Jakarta, Aktual.com – Seorang saksi fakta bernama Noviar Bade Rani yang dihadirkan pihak Hizbut Tahrir Indonesia dalam persidangan gugatan Pengadilan Tata Usaha Negara (PTUN), Kamis (25/1), menyebut bahwa HTI pernah mengkritik soal pengelolaan sumber daya alam.

“Ya (pernah mengkritik). Kritiknya seperti umpamanya mengenai cara pengelolaan SDA, bahwa dalam ajaran islam sesuai Al Qur’an dan hadist diajarkan seperti ini, seperti ini, tapi saya tidak hapal hadistnya,” kata Noviar saat bertindak sebagai saksi fakta dalam persidangan gugatan HTI terhadap Menteri Hukum dan HAM di PTIN, Jakarta, Kamis.

Pihak HTI selaku penggugat menghadirkan tiga saksi fakta dalam sidang lanjutan terkait gugatan Surat Keputusan Menteri Hukum dan HAM tentang pembubaran organisasi Hizbut Tahrir Indonesia (HTI), di PTUN, Jakarta, Kamis.

Para saksi ini bukan merupakan pengurus atau anggota HTI, namun pernah beberapa kali mengikuti kegiatan HTI.

Noviar sendiri merupakan Ketua Dewan Kemakmuran Masjid (DKM) Al Muttaqin, Bogor yang berada di lingkungan tempat tinggal Sekretaris sekaligus juru bicara HTI Ismail Yusanto.
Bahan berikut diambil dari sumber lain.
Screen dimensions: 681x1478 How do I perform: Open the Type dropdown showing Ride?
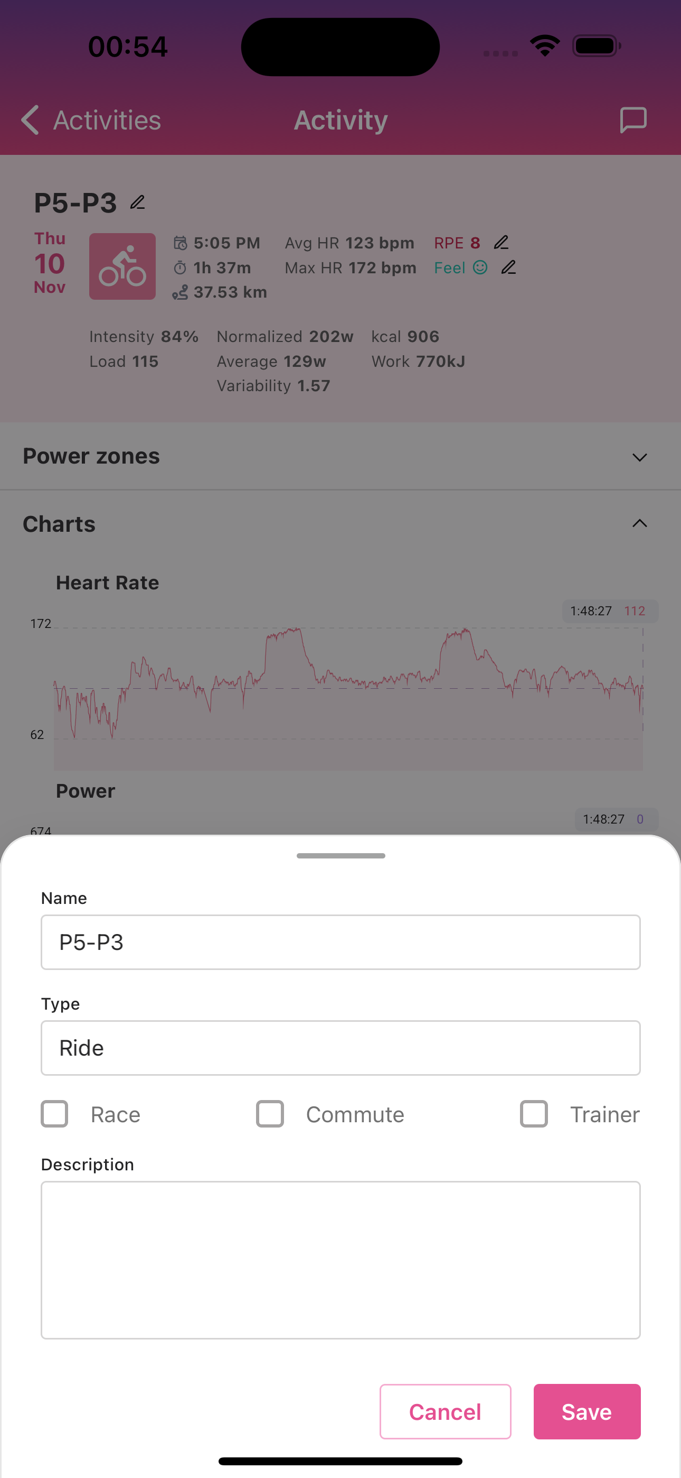click(341, 1047)
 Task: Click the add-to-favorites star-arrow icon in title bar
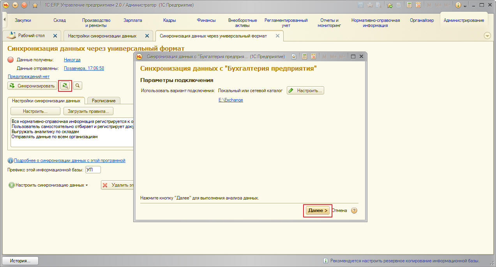(389, 5)
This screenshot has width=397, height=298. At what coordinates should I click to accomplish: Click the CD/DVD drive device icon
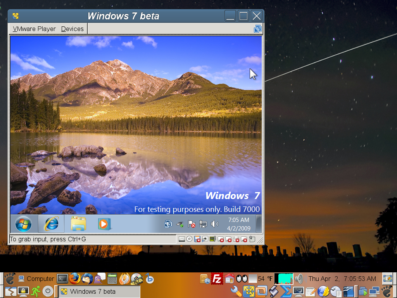pyautogui.click(x=189, y=239)
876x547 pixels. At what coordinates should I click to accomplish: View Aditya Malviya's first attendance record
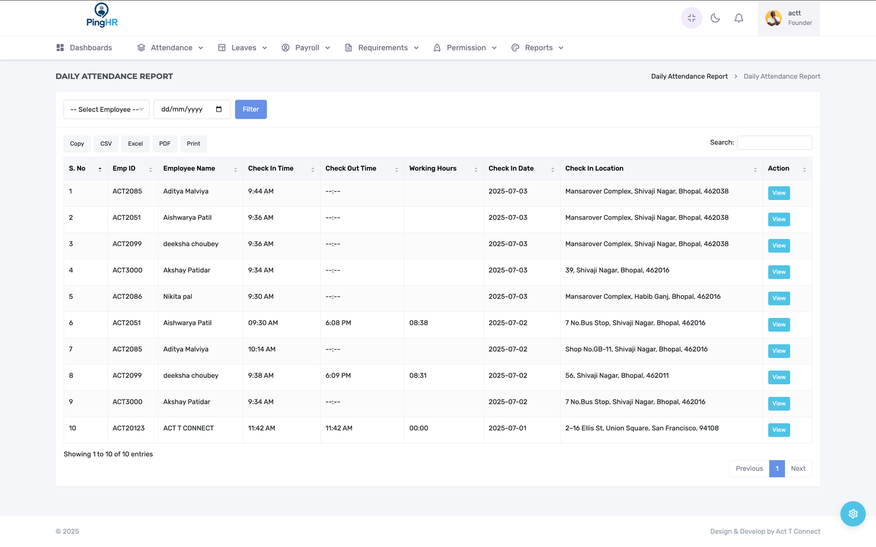(x=779, y=193)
Noviar adalah tetangga dari Ismail dan mengetahui bahwa Ismail adalah juru bicara HTI.

Menurut Noviar, Ismail pernah beberapa kali memberikan ceramah di masjid yang diurusnya. Namun materi ceramahnya biasa saja layaknya isi ceramah di masjid-masjid lain yang berisi tentang ajaran Islam.

Ceramah Ismail sepengetahuannya tidak pernah menyinggung soal pembubaran NKRI atau Pancasila dan UUD 1945, serta tidak pernah menyinggung soal pengkafiran golongan lain di luar HTI.

“Ceramahnya seperti biasa saja, mengenai akidah, muamallah. Kalau pas Ramadhan ya masalah Ramadhan, tentang puasa,” ujar Noviar.

Noviar mengatakan ceramah yang diberikan Ismail dapat diterima olehnya sebagai sebuah sosialisasi ajaran Islam.

Noviar juga mengaku pernah diundang Ismail menghadiri rapat dan pawai akbar HTI di Gelora Bung Karno tahun 2015. Kala itu, kata dia, kegiatan HTI tidak ada yang menyinggung pembubaran NKRI.

Yang dia lihat saat itu, lebih banyak atraksi yang bersifat kolosal seperti pengibaran panji-panji bendera Rasullullah berwarna hitam.

Namun dia mengaku melihat juga ada panji-panji bendera merah putih dalam kegiatan saat itu.

Saksi lain yakni Muhammad Umar Alkatiri, juga bukan pengurus/anggota HTI tetapi pernah atau secara berkala mengikuti kegiatan kajian-kajian keagamaan yang diselenggarakan HTI.

“Saya pernah ikut pengajian dan dakwah. Saya juga ikut kajian rutin seminggu sekali, sudah sejak 2016, kajiannya lebih membahas tentang keimanan, akidah dan aturan hidup,” kata Alkatiri.

Alkatiri juga mengaku pernah ikut HTI dalam kegiatan aksi seperti bela Islam dan membela Palestina serta Rohingya. Alkatiri mengaku ikut kegiatan tersebut karena merasa terpanggil lantaran dirinya adalah seorang Muslim.

Dalam kegiatan yang diikutinya itu HTI tidak pernah menyerukan pembubaran NKRI atau menentang nasionalisme, Pancasila dan UUD 1945.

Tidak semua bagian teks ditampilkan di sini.